On this mountain, the Lord of hosts will prepare for all peoples a banquet of rich food, a banquet of fine wines, of food rich and juicy, of fine strained wines. On this mountain he will remove the mourning veil covering all peoples, and the shroud enwrapping all nations, he will destroy Death for ever. The Lord will wipe away the tears from every cheek; he will take away his people’s shame everywhere on earth, for the Lord has said so. That day, it will be said: See, this is our God in whom we hoped for salvation; the Lord is the one in whom we hoped.
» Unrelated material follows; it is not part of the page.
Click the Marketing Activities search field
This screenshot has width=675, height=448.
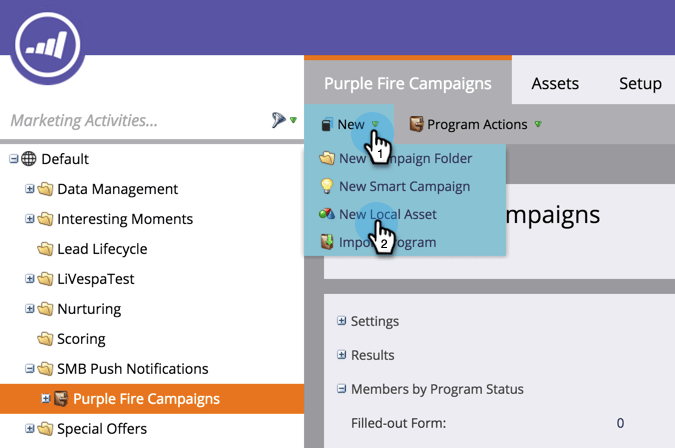pyautogui.click(x=133, y=120)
We exult and we rejoice that he has saved us; for the hand of the Lord rests on this mountain.
Psalm 22 In the Lord’s own house shall I dwell for ever and ever.
Jesus reached the shores of the Sea of Galilee, and he went up into the hills. He sat there, and large crowds came to him bringing the lame, the crippled, the blind, the dumb and many others; these they put down at his feet, and he cured them. The crowds were astonished to see the dumb speaking, the cripples whole again, the lame walking and the blind with their sight, and they praised the God of Israel. But Jesus called his disciples to him and said, ‘I feel sorry for all these people; they have been with me for three days now and have nothing to eat. I do not want to send them off hungry, they might collapse on the way.’ The disciples said to him, ‘Where could we get enough bread in this deserted place to feed such a crowd?’ Jesus said to them, ‘How many loaves have you?’ ‘Seven’ they said ‘and a few small fish.’ Then he instructed the crowd to sit down on the ground, and he took the seven loaves and the fish, and he gave thanks and broke them and handed them to the disciples, who gave them to the crowds. They all ate as much as they wanted, and they collected what was left of the scraps, seven baskets full.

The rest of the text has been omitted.